[Stored data entries]
--- START ---
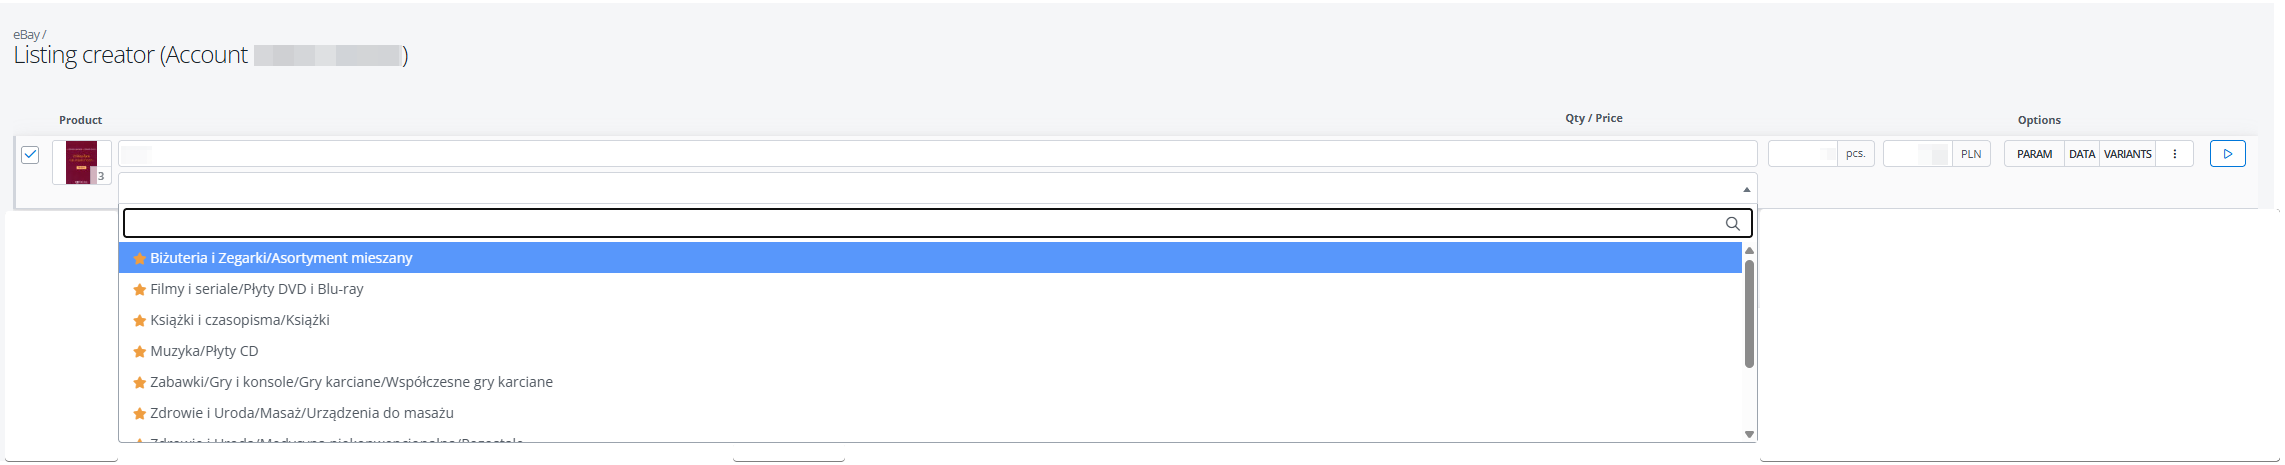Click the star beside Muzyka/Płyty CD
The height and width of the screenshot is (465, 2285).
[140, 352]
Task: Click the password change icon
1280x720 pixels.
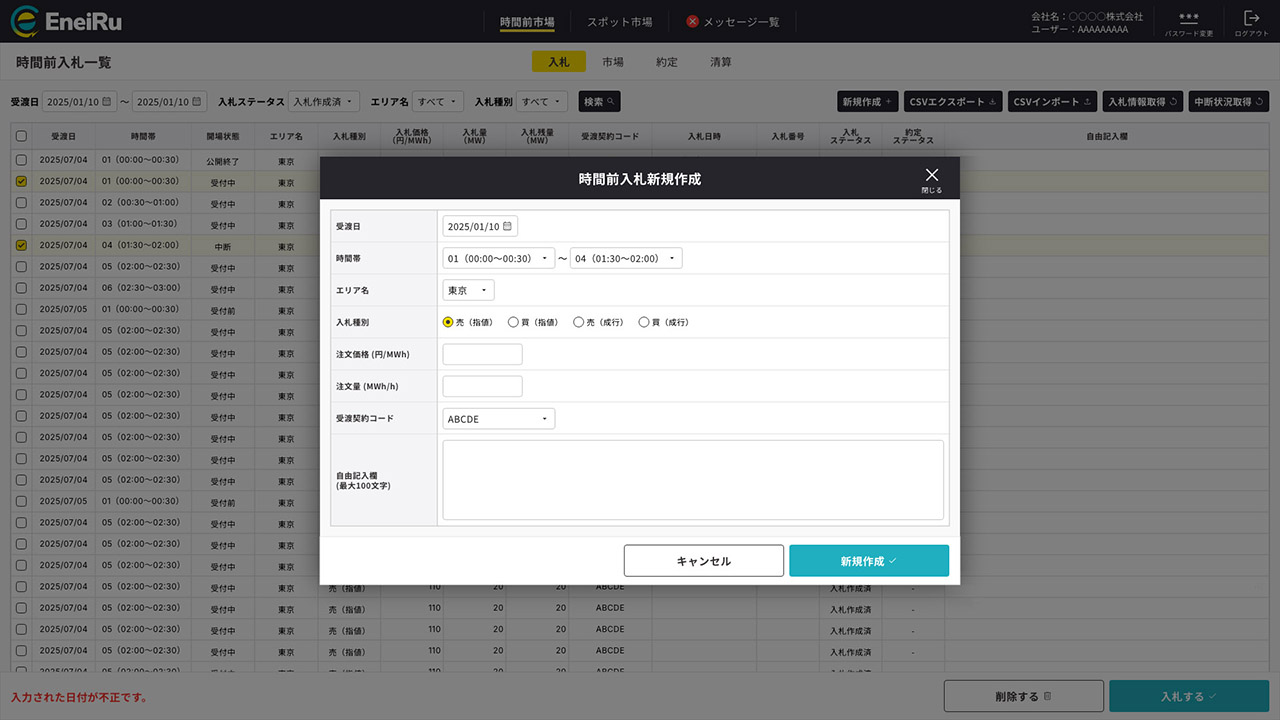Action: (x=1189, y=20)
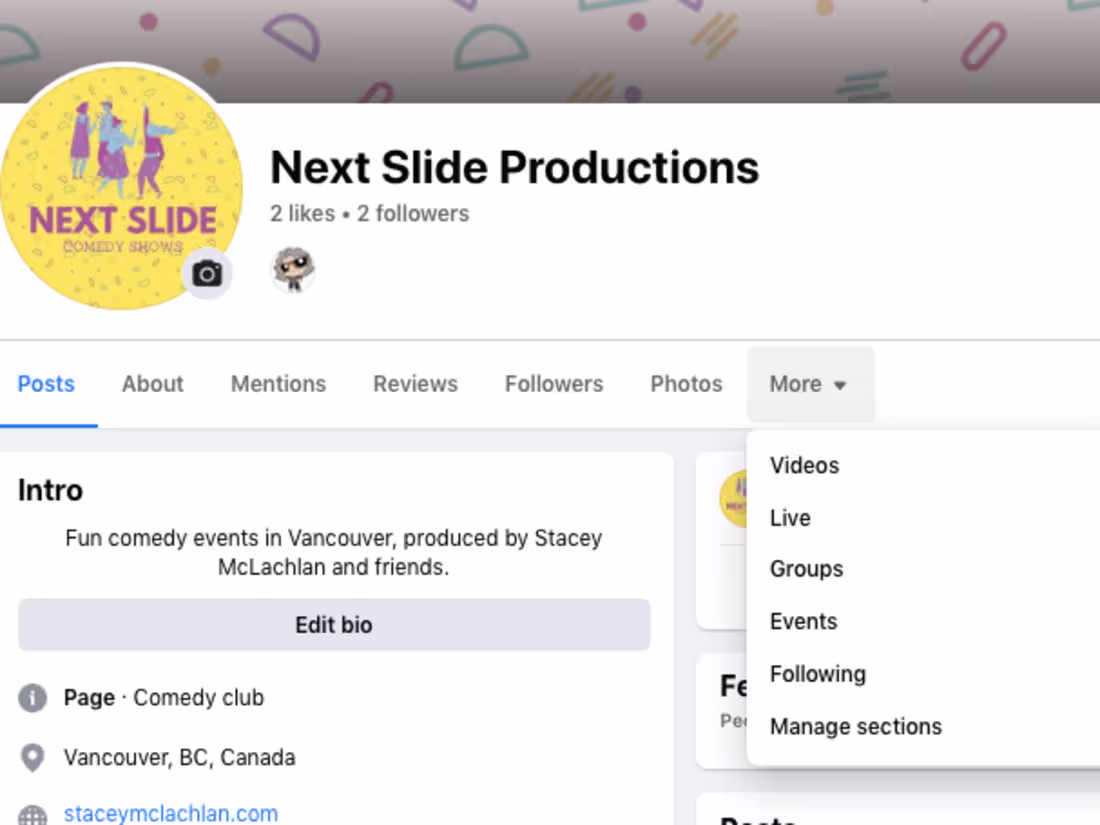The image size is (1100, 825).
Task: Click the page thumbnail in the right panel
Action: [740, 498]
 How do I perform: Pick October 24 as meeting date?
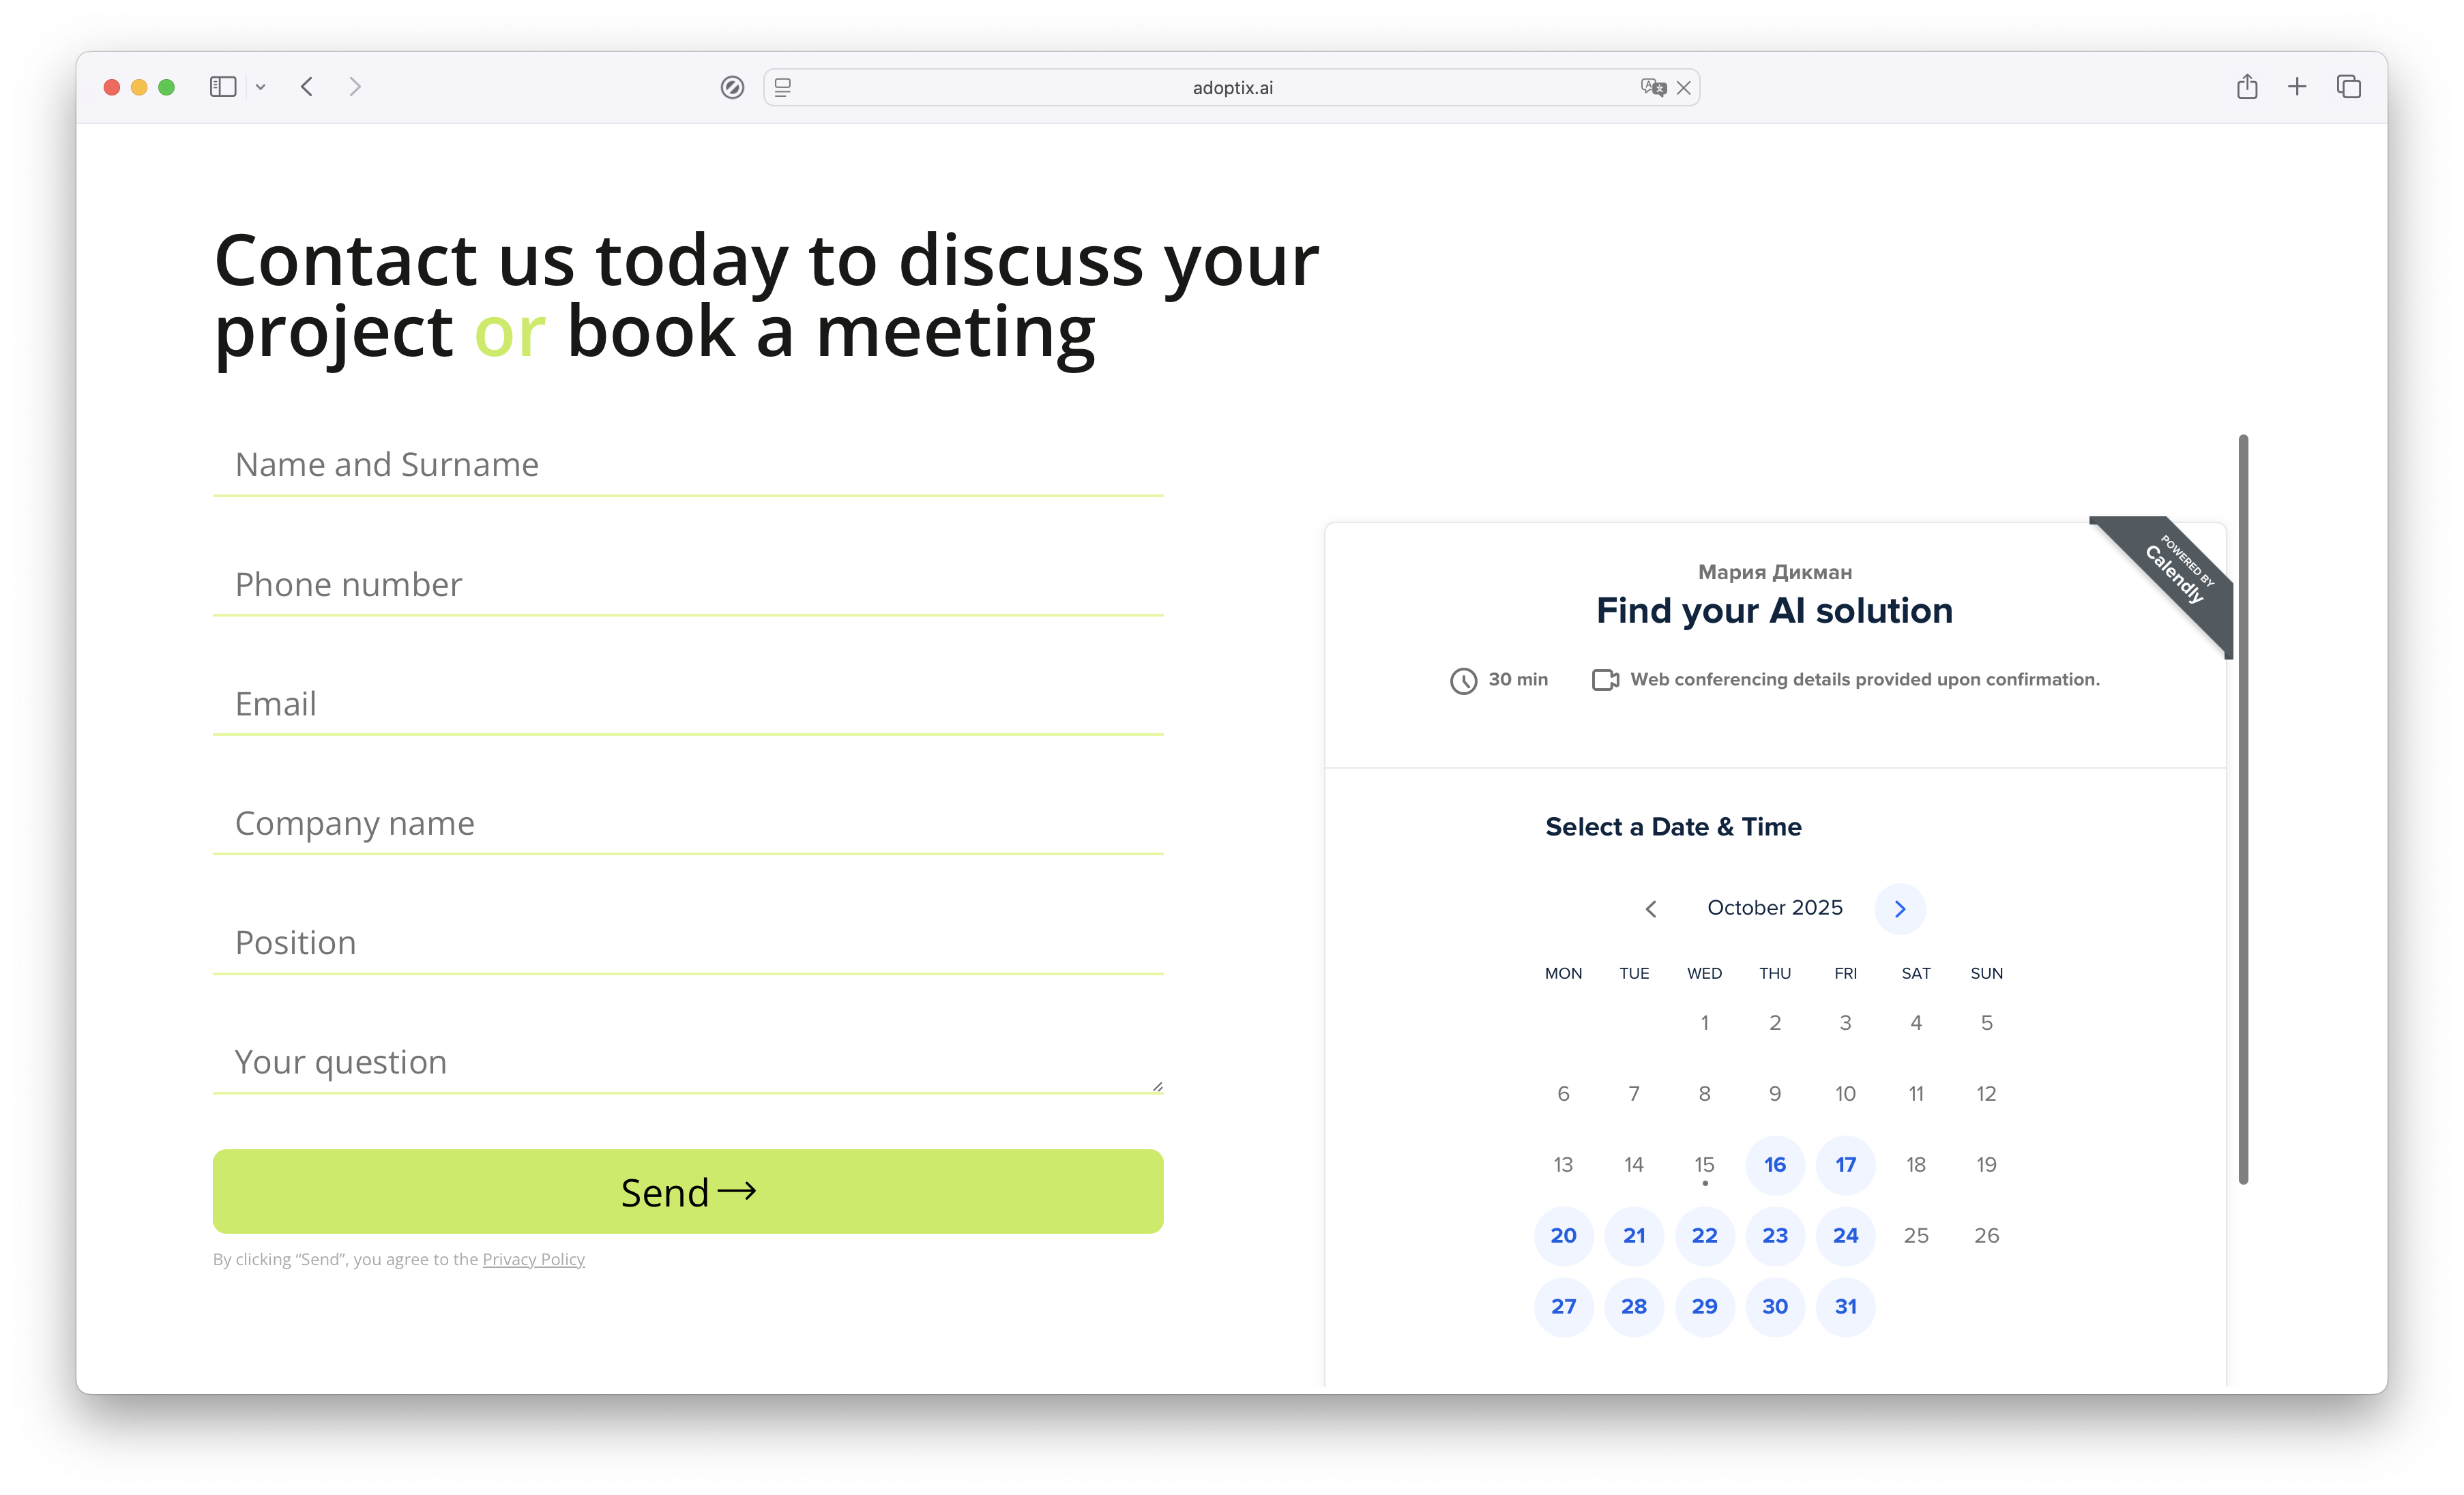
--- END ---
▶ Exercise details
The lines from the one containing "1280x720 pixels." through the last line of the records are what you should copy, word for word and nothing else, with pictures left out.

▶ Response to this task
1280x720 pixels.
Action: (x=1189, y=20)
The image size is (1100, 825).
Task: Click the page thumbnail in the right panel
Action: [740, 498]
 How do I perform: Pick October 24 as meeting date?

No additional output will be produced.